This forcing function maps cleanly to the plan-then-act pattern. Several coding-agent products have adopted an explicit two-mode separation where the agent must produce a plan — a written hypothesis about what it intends to change and why — before it can execute edits. The plan itself is the gate. Once committed, the agent's remaining tool calls are interpreted against the plan: reads that support the plan pass, reads that look like the agent is still fishing get throttled.

Plan-then-act is sometimes criticized as friction, and for simple tasks it is friction — which is why task-class routing comes first. The plan gate is not for "rename this variable." It's for the long tail of tasks where exploration is legitimate but tends to metastasize. The plan bounds the search space by making the agent commit before it has read enough to be confidently wrong.

The second enforceable mechanism is output-over-input pressure. Instruct the agent that its score on this task is "tokens in the diff divided by tokens read." This metric is degenerate in isolation (a zero-diff answer optimizes it trivially), but combined with a correctness check it pushes strongly against exploration bloat. Practitioners who have tuned agents this way report the model starts asking sharper questions up front instead of doing ten speculative reads and hoping one of them resolves the ambiguity.

The eval-set anti-pattern that produces this behavior

The reason teams inherit over-exploratory agents from their training process is that the eval sets used during post-training are themselves selection-biased. Most coding benchmarks are built from tasks where exploration was the right answer: unfamiliar codebases, ambiguous requirements, bugs that require chasing through several files. The benchmarks reward "read twelve files before editing" because in those tasks, the twelfth file was load-bearing.

What the benchmarks almost never include is the balancing class: well-scoped tasks where exploration was waste. A trajectory that did nineteen reads to accomplish a two-line edit is not graded against a trajectory that did zero reads and got the same answer, because the test harness doesn't know that zero reads was sufficient. Both trajectories produced the correct diff, so both score a one.

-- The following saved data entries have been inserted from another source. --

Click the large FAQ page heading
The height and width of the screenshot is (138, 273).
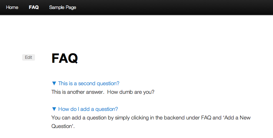point(65,58)
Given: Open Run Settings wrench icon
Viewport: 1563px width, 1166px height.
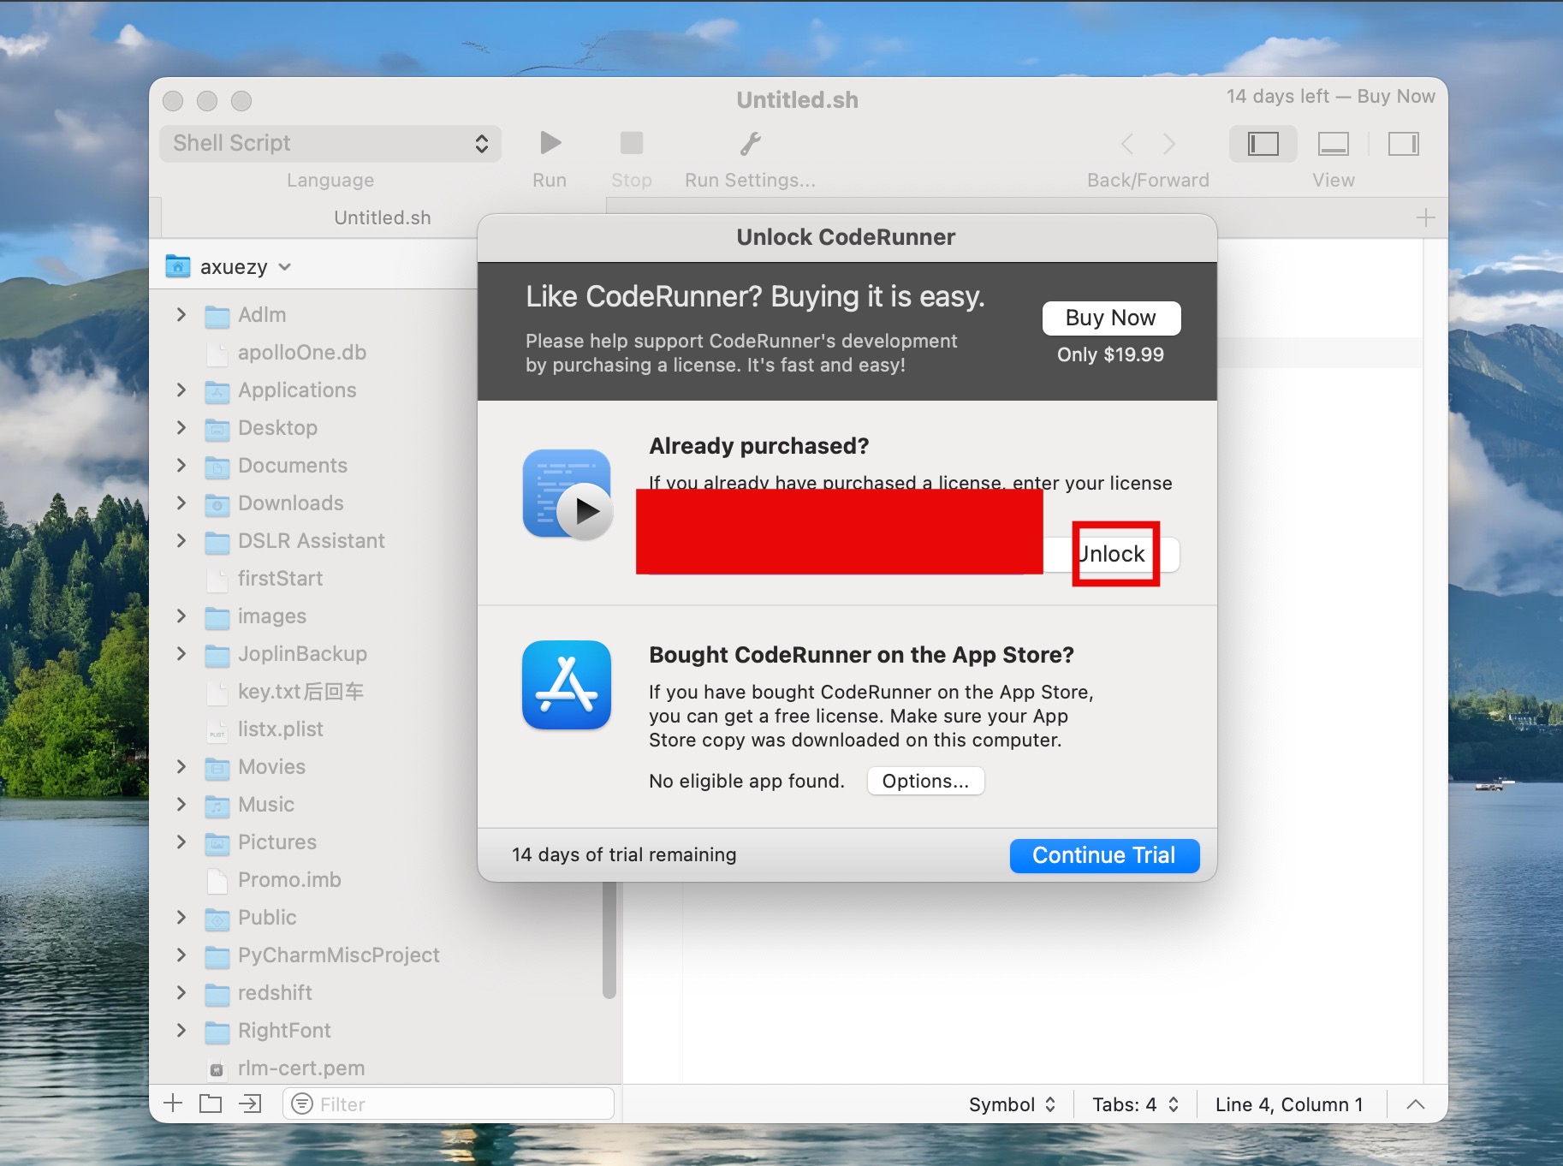Looking at the screenshot, I should point(750,143).

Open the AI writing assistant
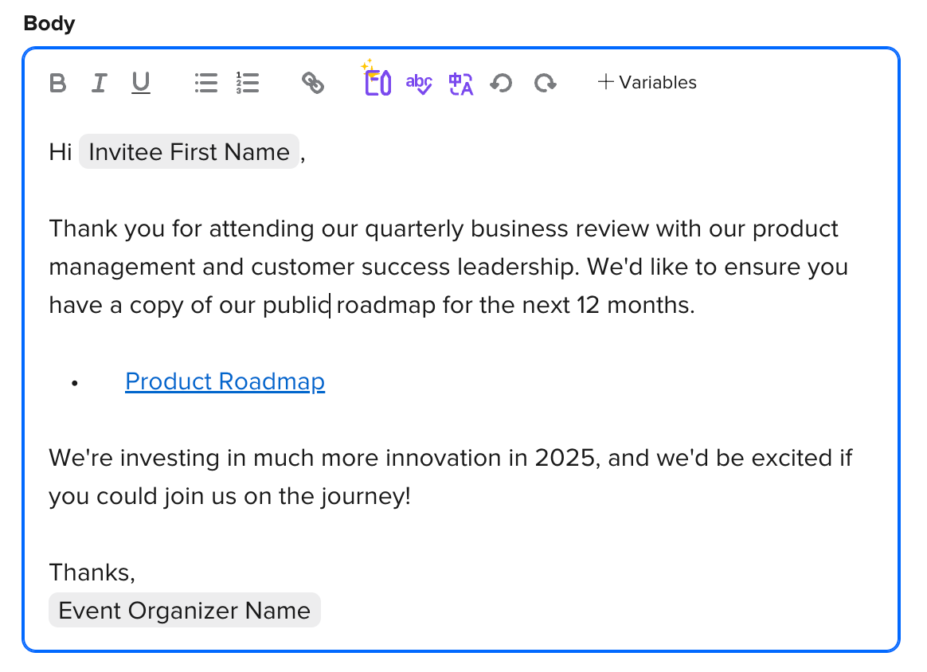coord(377,81)
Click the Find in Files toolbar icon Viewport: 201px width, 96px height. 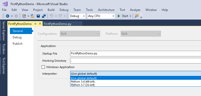[137, 16]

This is how over-exploration gets locked in. The model isn't being rewarded for burning tokens; it's being rewarded for correctness on a distribution where token efficiency was never part of the grade. Fix the eval, and the behavior starts shifting. Concretely, that means adding task pairs where the same correct output can be produced by either a minimal trajectory or a bloated one, and grading the bloated trajectory as worse. Teams that have done this work report the effect size is larger than they expected — models will trade a few points of raw accuracy for a large reduction in exploration once the signal is in the loss.

If you're consuming a model rather than training one, you can approximate this by running both trajectories in your own eval harness and promoting the efficient one during prompt engineering. The exploration budget cap from the previous section is essentially a runtime substitute for the eval fix — it's how you compensate for a model that was trained against a benchmark that didn't care about cost.

The on-call signal to watch

The slow version of this failure doesn't show up as an incident. It shows up as a drift: the same task takes three times as many tokens this quarter as it did last quarter, and the completion quality didn't move. If you only track "did the agent finish" and "did users like it," you'll miss this entirely. If you track per-task-class token consumption over time, you'll see the drift weeks before it becomes a budget conversation.

The dashboard to put in front of on-call is this: for each task class, plot the ratio of tokens-in-output-diff to tokens-consumed-during-task, rolling ninety-day. When that ratio is trending down, your agent is learning — either from subtle prompt changes, upstream model updates, or retrieval drift — to explore more per unit of work produced. The fix is rarely a retrain. Usually it's that an abstraction leaked (a tool description got vaguer, a retrieval index got noisier, a router got disabled) and the agent is compensating by reading around it.

The underlying architectural move is to treat exploration as a first-class resource with a budget, not an implicit side effect of how the agent happens to start a task. Teams that do this find that first-touch tool burn drops, latency improves, and the "why is this agent so expensive for what it does" question stops arriving on every quarterly business review. The agent doesn't get worse at its job when you put it on a diet. It gets faster, because the calories it was burning weren't nourishing the work.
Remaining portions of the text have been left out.